→ **AUFGABEN**
a) Wie viele Versicherungsunternehmen waren laut der Entscheidung zur Körperschaftsteuer im Streitjahr Mitglieder der Klägerin?
b) Gib aus der Entscheidung zur Körperschaftsteuer den Abschnitt von „I. Die Klägerin“ bis „und zu ahnden.“ wortgetreu wieder.
c) Setze die Entscheidung zur Körperschaftsteuer im Anschluss an ihren letzten Satz fort.

→ **VORLIEGENDER TEXT**
----

KStG § 5 Abs. 1 Nr. 5
KStG § 5 Abs. 1 Nr. 5 Satz 1
KStG § 5 Abs. 1 Nr. 5 Satz 3
Diese Entscheidung enthält keinen zur Veröffentlichung bestimmten Leitsatz.
Gründe:

I. Die Klägerin und Beschwerdeführerin (Klägerin) ist ein nicht rechtsfähiger Verein. Ihm kann jedes in der Bundesrepublik Deutschland tätiges Versicherungsunternehmen (VU) als Mitglied beitreten. Im Jahr 1992 (Streitjahr) waren ca. 200 VU Mitglieder der Klägerin. Ihr Anteil am deutschen Versicherungsmarkt betrug 1993 ca. 90 v.H. Der Zweck der Klägerin ergibt sich aus einem von den Verbänden der Versicherungswirtschaft mit den Verbänden der Versicherungskaufleute, der Geschäftsstellenleiter der Versicherungen und der Versicherungsvermittler und -makler geschlossenen Abkommen zur Durchführung von Provisionsregelungen. Aufgabe der Klägerin war es, etwaige Verstöße gegen das Abkommen zu untersuchen und zu ahnden.

----

→ **ERFASSTE DATEN**

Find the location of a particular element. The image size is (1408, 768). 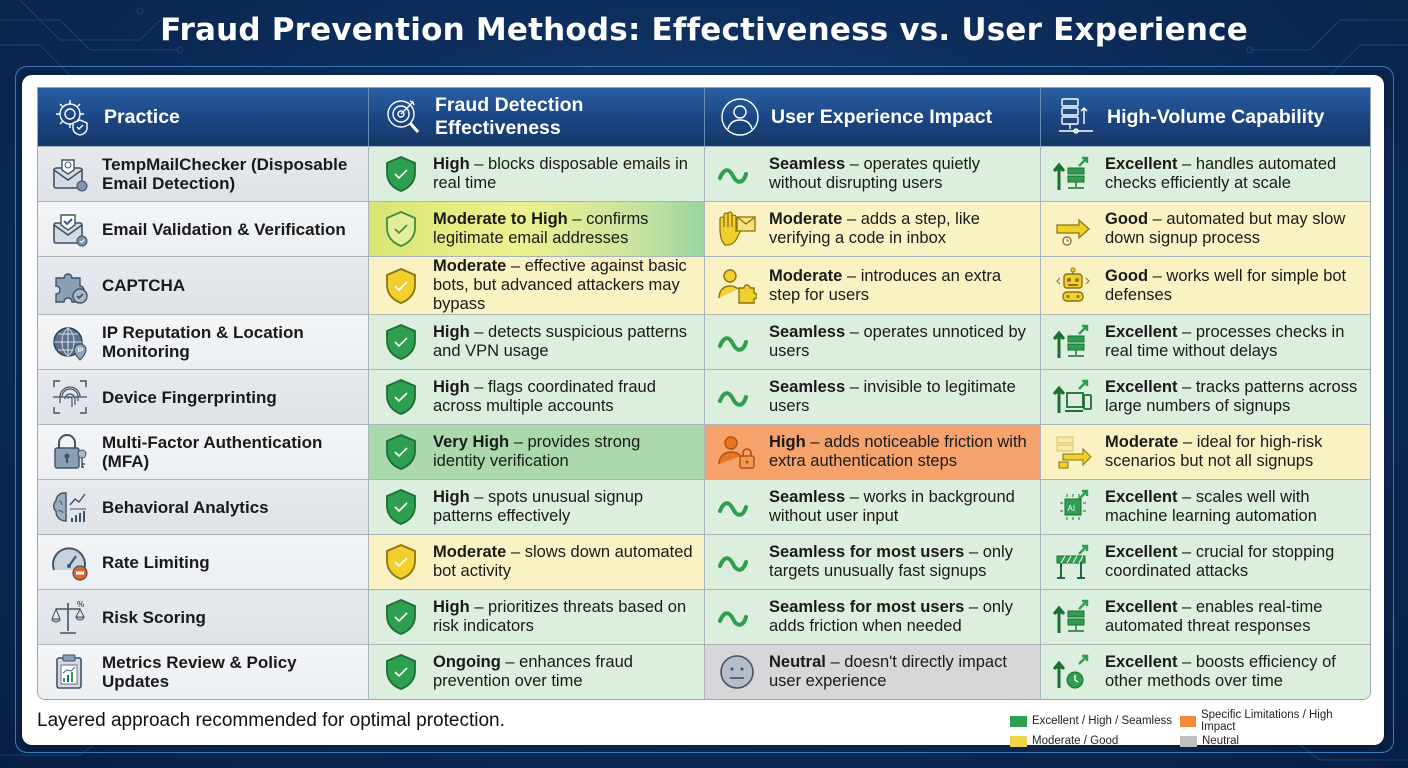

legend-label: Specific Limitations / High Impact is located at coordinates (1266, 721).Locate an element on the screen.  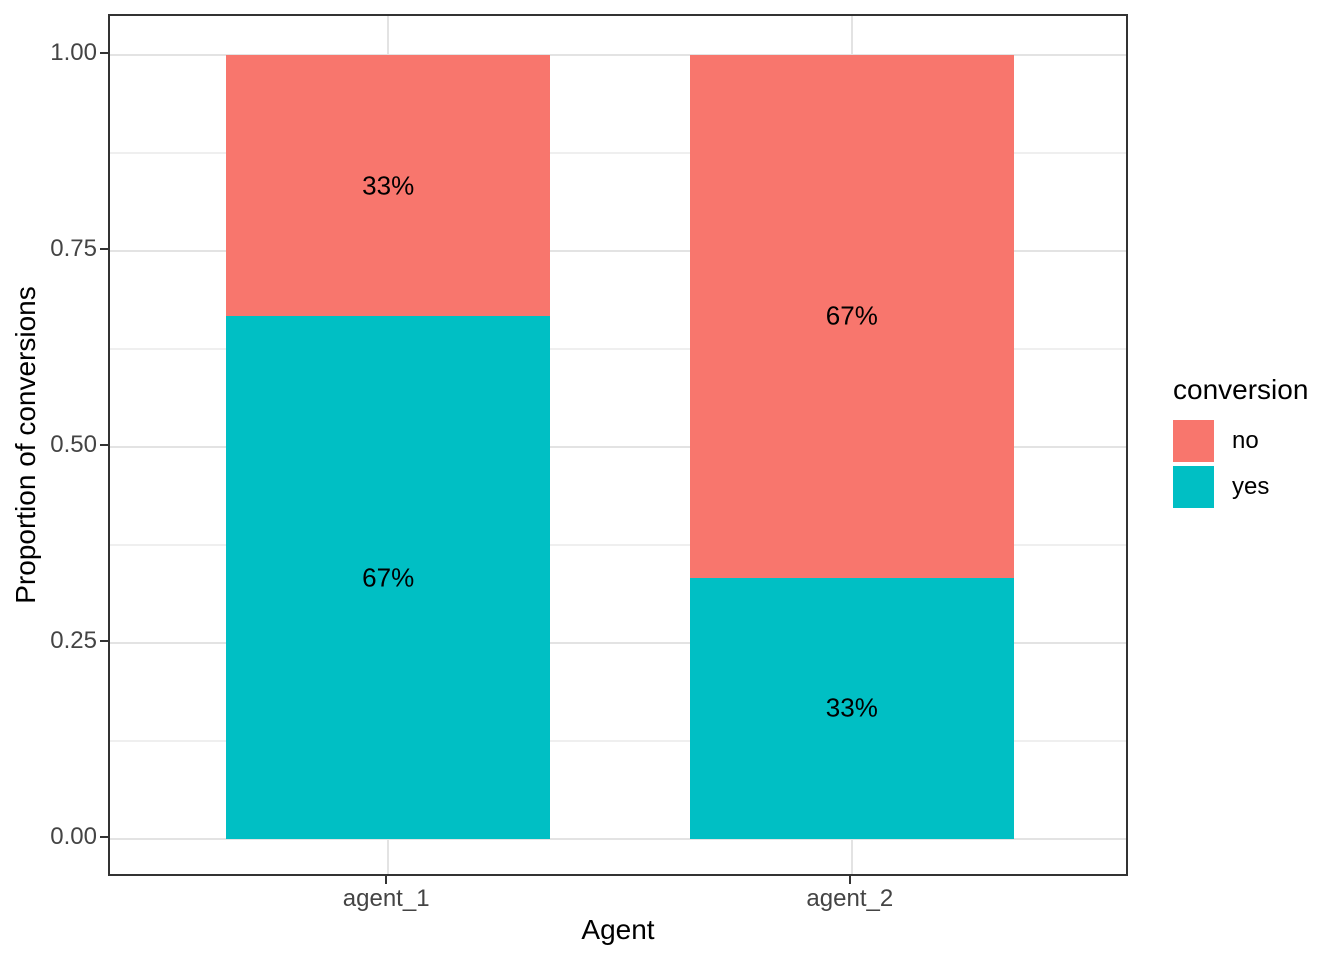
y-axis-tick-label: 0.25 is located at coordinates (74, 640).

----

→ **LÖSUNGEN**
a) Im Streitjahr 1992 waren ca. 200 Versicherungsunternehmen Mitglieder der Klägerin.

b)
I. Die Klägerin und Beschwerdeführerin (Klägerin) ist ein nicht rechtsfähiger Verein. Ihm kann jedes in der Bundesrepublik Deutschland tätiges Versicherungsunternehmen (VU) als Mitglied beitreten. Im Jahr 1992 (Streitjahr) waren ca. 200 VU Mitglieder der Klägerin. Ihr Anteil am deutschen Versicherungsmarkt betrug 1993 ca. 90 v.H. Der Zweck der Klägerin ergibt sich aus einem von den Verbänden der Versicherungswirtschaft mit den Verbänden der Versicherungskaufleute, der Geschäftsstellenleiter der Versicherungen und der Versicherungsvermittler und -makler geschlossenen Abkommen zur Durchführung von Provisionsregelungen. Aufgabe der Klägerin war es, etwaige Verstöße gegen das Abkommen zu untersuchen und zu ahnden.

c)
Anlass für das Abkommen und die Gründung der Klägerin waren Erlasse und Verordnungen des Bundesaufsichtsamtes für das Versicherungswesen (BAV), durch die es VU und Versicherungsvermittlern verboten worden war, den Versicherungsnehmern (VN) Sondervergünstigungen --insbesondere Provisionsabgaben-- zu gewähren. Durch die Verbote sollten die VN vor einer übermäßigen Belastung der VU mit Provisionskosten infolge Sondervergütungen an Einzelne geschützt und insoweit gleiche Wettbewerbsbedingungen unter den VU geschaffen werden. Ein weiterer und wesentlicher Anlass war, dass zunehmend Tochtergesellschaften gewerblicher VN als Versicherungsvermittler auftraten (sog. firmenverbundene Vermittler), um gegen Provision Versicherungsschutz für die mit ihnen verbundenen VN zu vermitteln. Die Versicherungswirtschaft sah es als eine berufsständige Aufgabe an, selbst auf der Grundlage der Erlasse und Verordnungen des BAV Missstände bei der Gewährung und Weitergabe von Provisionen zu verhindern und zu beenden.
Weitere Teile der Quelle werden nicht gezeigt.